Public Function parseTxt(s As String, delimA As String, delimB As String) as string()
  'Returns a string array of every substring of s,
  'that falls between left delimiter text delimA and right delimiter text delimB.
  dim outList() As String = Split(s,delimA)
  dim hitCount As Integer = UBound(outList)
  if hitCount>-1 then outList.Remove(0)
  hitCount=hitCount-1
  for i as integer = 0 to hitCount
    dim ss() As String = split(outList(i),delimB)
    if UBound(ss)<0 then
      outList(i)=""
    else
      outList(i)=ss(0)
    end if
  next
  'return array of matching strings
  return outList
End Function

Edited to add: The .nicnt file doesn’t appear to be xml. It simply has a short chunk of data at the beginning that is xml. All the rest appears to be proprietary format.

1 Like

Thanks Tim. I thought of that, but as the png hasn’t got it"s own tag, I couldn’t see how to extract it with the usual XML tools.
I did include the start and end markers in the extracted string in the method I posted.

Thanks Andrew and Robert for your replies. I’ll try all those things later but I’m at work right now and can’t get to it.

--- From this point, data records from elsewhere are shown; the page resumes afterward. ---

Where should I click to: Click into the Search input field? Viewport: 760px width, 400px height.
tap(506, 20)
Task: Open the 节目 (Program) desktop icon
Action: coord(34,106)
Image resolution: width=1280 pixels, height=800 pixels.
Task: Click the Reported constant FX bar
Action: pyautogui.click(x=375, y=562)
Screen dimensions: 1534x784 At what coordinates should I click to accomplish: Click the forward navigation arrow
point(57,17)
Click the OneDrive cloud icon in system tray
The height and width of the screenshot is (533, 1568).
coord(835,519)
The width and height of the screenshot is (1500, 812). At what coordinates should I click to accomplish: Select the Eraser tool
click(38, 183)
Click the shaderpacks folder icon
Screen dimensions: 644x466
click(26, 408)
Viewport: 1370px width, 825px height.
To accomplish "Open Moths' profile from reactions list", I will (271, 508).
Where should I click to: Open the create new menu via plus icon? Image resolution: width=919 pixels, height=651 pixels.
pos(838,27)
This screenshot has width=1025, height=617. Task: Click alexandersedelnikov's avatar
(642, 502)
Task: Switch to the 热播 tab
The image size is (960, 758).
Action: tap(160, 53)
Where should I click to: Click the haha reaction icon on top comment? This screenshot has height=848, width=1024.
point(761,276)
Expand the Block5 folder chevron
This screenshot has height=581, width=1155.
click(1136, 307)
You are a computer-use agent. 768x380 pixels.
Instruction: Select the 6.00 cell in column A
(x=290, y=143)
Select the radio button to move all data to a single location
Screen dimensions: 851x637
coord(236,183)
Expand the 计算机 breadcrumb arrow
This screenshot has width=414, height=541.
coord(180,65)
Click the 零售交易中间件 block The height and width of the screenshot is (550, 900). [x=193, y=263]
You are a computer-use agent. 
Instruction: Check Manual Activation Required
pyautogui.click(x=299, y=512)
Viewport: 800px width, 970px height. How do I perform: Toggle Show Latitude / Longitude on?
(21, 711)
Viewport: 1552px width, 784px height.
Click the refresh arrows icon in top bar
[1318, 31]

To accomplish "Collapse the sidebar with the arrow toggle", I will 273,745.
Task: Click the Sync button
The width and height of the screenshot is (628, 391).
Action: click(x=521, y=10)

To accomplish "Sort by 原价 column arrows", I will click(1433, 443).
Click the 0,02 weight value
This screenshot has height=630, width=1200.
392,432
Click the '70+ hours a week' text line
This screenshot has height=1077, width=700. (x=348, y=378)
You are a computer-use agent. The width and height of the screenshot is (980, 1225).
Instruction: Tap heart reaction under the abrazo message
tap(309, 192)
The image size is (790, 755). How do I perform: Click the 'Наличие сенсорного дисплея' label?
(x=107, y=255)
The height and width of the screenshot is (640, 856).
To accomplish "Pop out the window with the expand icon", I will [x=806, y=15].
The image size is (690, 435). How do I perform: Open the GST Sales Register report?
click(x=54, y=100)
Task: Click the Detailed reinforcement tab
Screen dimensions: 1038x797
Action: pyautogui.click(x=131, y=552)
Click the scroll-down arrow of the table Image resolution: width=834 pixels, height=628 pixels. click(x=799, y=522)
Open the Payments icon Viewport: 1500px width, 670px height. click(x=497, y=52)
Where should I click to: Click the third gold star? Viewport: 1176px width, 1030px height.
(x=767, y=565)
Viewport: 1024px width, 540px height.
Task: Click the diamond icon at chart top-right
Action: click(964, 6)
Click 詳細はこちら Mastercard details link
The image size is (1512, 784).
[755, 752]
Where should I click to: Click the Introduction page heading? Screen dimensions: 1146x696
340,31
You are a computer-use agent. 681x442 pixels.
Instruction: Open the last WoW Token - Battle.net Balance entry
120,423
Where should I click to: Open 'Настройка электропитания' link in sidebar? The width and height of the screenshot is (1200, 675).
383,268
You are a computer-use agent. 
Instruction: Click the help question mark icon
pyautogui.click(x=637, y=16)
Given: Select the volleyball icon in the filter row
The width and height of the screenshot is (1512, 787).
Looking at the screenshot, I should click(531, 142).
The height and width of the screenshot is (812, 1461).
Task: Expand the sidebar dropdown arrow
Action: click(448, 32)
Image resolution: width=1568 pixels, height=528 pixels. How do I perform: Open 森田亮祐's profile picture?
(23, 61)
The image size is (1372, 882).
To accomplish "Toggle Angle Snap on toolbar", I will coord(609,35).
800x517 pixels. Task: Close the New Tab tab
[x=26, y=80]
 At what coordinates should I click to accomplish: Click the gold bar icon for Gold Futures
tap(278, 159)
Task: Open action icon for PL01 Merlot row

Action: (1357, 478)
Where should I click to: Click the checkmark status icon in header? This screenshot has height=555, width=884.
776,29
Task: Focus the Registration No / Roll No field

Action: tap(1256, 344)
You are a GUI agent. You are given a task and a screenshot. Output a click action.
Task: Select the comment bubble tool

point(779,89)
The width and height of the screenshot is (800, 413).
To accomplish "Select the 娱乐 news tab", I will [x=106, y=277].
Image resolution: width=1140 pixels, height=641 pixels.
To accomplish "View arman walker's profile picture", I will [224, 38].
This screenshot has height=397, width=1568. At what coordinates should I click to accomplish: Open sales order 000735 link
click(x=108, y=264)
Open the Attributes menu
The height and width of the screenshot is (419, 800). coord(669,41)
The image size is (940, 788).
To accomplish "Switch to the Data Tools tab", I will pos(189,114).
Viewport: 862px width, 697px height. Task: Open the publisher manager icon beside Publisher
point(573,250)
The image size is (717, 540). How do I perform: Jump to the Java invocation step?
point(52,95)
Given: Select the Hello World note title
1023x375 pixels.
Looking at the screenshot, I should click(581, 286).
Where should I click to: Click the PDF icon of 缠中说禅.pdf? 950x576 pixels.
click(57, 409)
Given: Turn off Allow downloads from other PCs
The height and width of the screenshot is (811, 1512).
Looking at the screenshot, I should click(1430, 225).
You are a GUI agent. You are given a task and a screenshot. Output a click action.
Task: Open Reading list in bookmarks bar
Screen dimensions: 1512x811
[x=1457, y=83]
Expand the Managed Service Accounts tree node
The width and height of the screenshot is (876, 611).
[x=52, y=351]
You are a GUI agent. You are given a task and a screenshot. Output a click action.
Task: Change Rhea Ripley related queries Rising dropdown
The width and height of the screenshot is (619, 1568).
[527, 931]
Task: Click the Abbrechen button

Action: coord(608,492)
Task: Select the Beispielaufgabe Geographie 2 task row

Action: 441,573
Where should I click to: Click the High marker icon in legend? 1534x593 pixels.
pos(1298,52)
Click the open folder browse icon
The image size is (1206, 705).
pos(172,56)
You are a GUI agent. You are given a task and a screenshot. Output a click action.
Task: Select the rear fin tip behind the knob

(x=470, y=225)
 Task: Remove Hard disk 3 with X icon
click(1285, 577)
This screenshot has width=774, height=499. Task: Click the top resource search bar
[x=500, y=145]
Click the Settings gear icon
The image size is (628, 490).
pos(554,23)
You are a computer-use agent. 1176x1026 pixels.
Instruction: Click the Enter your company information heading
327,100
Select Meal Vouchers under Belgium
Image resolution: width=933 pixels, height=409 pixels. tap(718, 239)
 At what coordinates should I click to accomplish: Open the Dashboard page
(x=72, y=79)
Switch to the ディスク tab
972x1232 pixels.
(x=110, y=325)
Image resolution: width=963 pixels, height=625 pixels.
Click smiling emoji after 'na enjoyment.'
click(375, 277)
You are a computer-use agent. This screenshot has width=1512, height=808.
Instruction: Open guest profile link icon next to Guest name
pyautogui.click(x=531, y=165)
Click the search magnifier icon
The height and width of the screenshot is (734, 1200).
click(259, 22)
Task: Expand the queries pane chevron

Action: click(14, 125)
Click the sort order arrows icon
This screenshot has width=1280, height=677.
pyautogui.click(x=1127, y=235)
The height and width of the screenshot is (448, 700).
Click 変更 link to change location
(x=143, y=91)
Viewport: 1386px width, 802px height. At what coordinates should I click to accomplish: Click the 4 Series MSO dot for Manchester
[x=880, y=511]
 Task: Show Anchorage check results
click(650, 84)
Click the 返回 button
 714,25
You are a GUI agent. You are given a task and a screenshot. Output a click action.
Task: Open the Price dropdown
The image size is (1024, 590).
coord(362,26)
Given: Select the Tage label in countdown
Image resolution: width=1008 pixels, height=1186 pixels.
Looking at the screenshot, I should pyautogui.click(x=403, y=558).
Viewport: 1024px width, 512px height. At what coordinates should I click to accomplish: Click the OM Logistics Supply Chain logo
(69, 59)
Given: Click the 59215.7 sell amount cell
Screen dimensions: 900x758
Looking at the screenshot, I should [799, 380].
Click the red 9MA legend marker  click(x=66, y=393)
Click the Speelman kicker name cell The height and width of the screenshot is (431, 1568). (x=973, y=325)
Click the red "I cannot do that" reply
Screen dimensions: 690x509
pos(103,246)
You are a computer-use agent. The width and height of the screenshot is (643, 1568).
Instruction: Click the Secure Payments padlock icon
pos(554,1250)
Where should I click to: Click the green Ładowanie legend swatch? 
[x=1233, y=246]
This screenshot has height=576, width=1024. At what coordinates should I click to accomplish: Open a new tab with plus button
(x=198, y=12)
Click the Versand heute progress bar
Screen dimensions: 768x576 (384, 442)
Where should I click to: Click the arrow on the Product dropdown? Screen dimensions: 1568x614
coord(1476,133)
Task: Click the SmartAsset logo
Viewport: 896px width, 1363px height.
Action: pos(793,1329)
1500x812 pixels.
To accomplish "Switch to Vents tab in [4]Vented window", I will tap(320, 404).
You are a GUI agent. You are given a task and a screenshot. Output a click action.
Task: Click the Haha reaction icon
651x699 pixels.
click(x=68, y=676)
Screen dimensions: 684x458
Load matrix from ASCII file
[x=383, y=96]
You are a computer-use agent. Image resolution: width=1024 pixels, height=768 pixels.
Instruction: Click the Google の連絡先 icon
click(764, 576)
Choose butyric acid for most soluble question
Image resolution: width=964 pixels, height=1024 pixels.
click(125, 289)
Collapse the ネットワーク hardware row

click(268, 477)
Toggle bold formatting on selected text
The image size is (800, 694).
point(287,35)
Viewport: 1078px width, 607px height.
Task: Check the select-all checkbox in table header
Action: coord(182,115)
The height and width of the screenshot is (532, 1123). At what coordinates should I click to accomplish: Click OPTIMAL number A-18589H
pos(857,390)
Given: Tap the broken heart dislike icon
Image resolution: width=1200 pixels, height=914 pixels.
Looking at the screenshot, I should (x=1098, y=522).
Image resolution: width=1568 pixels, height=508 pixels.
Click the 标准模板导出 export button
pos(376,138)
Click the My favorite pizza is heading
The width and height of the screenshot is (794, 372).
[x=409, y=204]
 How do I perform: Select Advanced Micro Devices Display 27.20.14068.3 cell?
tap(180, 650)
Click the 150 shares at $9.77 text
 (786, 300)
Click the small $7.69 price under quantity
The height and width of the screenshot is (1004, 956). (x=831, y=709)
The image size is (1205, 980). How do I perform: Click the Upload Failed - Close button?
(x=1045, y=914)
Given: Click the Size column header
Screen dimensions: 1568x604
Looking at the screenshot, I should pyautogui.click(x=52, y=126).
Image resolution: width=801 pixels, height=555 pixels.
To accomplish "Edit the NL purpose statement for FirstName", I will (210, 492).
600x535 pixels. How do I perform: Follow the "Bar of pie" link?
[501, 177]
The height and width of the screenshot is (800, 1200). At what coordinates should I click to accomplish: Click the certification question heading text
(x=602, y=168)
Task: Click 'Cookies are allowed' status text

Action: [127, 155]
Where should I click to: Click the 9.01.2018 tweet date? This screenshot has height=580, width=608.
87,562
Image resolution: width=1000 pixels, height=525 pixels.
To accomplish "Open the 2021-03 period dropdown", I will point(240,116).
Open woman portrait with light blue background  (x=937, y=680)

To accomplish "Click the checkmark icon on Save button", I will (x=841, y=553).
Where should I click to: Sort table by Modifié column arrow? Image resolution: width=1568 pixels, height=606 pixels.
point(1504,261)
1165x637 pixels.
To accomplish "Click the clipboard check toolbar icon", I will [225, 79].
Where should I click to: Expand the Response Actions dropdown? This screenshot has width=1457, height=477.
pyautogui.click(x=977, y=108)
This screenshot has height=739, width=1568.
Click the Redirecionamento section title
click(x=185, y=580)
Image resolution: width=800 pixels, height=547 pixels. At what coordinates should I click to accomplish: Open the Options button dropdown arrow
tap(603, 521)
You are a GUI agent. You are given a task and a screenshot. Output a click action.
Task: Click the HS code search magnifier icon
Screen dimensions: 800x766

Oh how embarrassing. I’d like to mark 2 answers as solutions, but it seems I can’t do that !! Both Andrew’s and Robert’s solutions work just fine so I consider them both correct solutions. Huge thanks to both of you :+1: :+1: :+1:
I’ve marked Robert’s answer as the solution, as it goes above and beyond what I was asking. As it happens, I supplied a nicnt file that has several png files embedded in it, not just the wallpaper, but all the interface graphics as well ! This is the exception rather than the rule, and the wallpaper is always the first in the nicnt file. It may however come in handy to be able to extract the others, you never know :smiley:
Sincere thanks to all who replied. I always appreciate your insights as a Xojo beginner.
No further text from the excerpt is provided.